Pour nous conter cet itinéraire maudit, Bernard-Henri Lévy a usé d’un vieux stratagème déjà utilisé par Faulkner, Dos Passos et quelques autres : il a fait parler les autres, les proches du héros. Benjamin nous est donc montré à travers le journal intime de sa mère Mathilde, l’interview de son beau-père Jean, la correspondance de sa maîtresse Marie avec sa sœur jumelle, la déposition de son avocat – homme d’affaire, confident, ami – Alain Paradis… avant, enfin, la confession de Benjamin lui-même. Cinq modes de narration qui, pour certains, donnent au roman un aspect de collage artificiel ou encore une forme d’exercice inutile de virtuosité technique mais qui, à nos yeux, permettent à Bernard-Henri Lévy de réussir une double performance inattendue. D’abord celle d’un romancier habile feuilletoniste qui tient son lecteur en haleine grâce à tout un jeu de rebondissements et de coups de théâtre rendus possible par les divers et multiples propos, analyses et jugements des personnages qui s’entrecoupent, s’additionnent, s’annulent ou s’opposent. Ensuite, celle d’un romancier fin psychologue qui démontre que, sous les masques dont il s’affuble et face les regards différents fixés sur lui, l’être est multiple et la vérité quasiment impossible à cerner.

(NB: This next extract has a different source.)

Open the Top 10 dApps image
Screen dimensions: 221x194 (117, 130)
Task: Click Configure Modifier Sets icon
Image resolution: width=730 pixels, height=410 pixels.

Alors même si, par endroits, le philosophe a pris un peu trop le dessus pour expliquer dans quelles impasses idéologiques nous pouvons nous fourvoyer ou pour régler ses comptes avec cette « France de Pétain » qui existe toujours et si cela tue pour quelques instants l’émotion, Le Diable en tête n’est pas un somptueux accident dans l’itinéraire et l’œuvre de Bernard-Henri Lévy. Au contraire, c’est une nécessité, un complément de La Barbarie à visage humain ou de L’Idéologie française ; L’homme a changé de voix et de plume pour nous livrer la créature qui habitait depuis longtemps son imagination. Cet archange du mal. Ce Benjamin qui est simplement celui qui succombe aux tentations de notre siècle.